Gempa yang terjadi pada pukul 14.53 WIB ini memiliki magnitudo 6,3. Menurut data dari Badan Meteorologi, Klimatologi, dan Geofisika (BMKG), gempa ini tidak berpotensi tsunami.
Kepala Balai Taman Nasional Komodo, Lukita Awang, mengonfirmasi kejadian tersebut. Ia menyatakan bahwa meskipun ada kepanikan di antara para wisatawan, tidak ada laporan mengenai korban jiwa atau kerusakan infrastruktur yang signifikan di Pulau Padar akibat gempa.
“Memang ada kepanikan, tapi alhamdulillah tidak ada korban jiwa dan kerusakan yang berarti di Pulau Padar,” ujar Lukita Awang.

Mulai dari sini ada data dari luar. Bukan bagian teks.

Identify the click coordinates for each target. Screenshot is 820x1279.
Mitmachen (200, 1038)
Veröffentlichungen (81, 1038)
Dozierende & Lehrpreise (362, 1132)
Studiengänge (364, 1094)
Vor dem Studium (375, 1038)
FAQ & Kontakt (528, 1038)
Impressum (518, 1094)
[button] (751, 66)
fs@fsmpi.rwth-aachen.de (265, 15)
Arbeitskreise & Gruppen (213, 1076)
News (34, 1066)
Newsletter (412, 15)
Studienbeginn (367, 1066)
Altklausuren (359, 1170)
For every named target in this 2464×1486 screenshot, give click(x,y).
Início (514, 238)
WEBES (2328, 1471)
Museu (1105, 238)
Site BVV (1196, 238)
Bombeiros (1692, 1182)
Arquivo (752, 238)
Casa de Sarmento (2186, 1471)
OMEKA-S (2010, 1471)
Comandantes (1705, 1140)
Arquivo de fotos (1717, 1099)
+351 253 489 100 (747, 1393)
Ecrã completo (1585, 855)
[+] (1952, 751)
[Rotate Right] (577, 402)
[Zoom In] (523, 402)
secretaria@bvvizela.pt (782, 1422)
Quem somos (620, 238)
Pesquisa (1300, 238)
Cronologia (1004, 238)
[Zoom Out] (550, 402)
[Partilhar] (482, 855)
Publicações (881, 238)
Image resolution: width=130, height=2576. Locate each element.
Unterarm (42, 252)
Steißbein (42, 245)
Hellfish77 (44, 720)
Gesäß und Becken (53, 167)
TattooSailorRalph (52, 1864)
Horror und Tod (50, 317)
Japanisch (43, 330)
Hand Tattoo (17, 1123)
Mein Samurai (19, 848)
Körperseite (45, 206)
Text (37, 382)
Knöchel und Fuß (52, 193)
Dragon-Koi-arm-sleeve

Lukita menambahkan bahwa petugas Taman Nasional Komodo segera bertindak cepat untuk menenangkan wisatawan dan memastikan keamanan mereka. Evaluasi kondisi pasca-gempa juga segera dilakukan untuk memastikan tidak ada dampak lanjutan.
Gempa ini juga dirasakan di beberapa wilayah lain di Nusa Tenggara Timur, termasuk di Kabupaten Manggarai Barat, yang merupakan lokasi Taman Nasional Komodo. BMKG mencatat bahwa gempa tersebut memiliki kedalaman 10 kilometer.
BMKG mengimbau masyarakat untuk tetap tenang dan tidak terpengaruh oleh isu-isu yang tidak dapat dipertanggungjawabkan kebenarannya mengenai gempa bumi. Mereka juga menyarankan untuk menghindari bangunan yang retak atau rusak akibat gempa.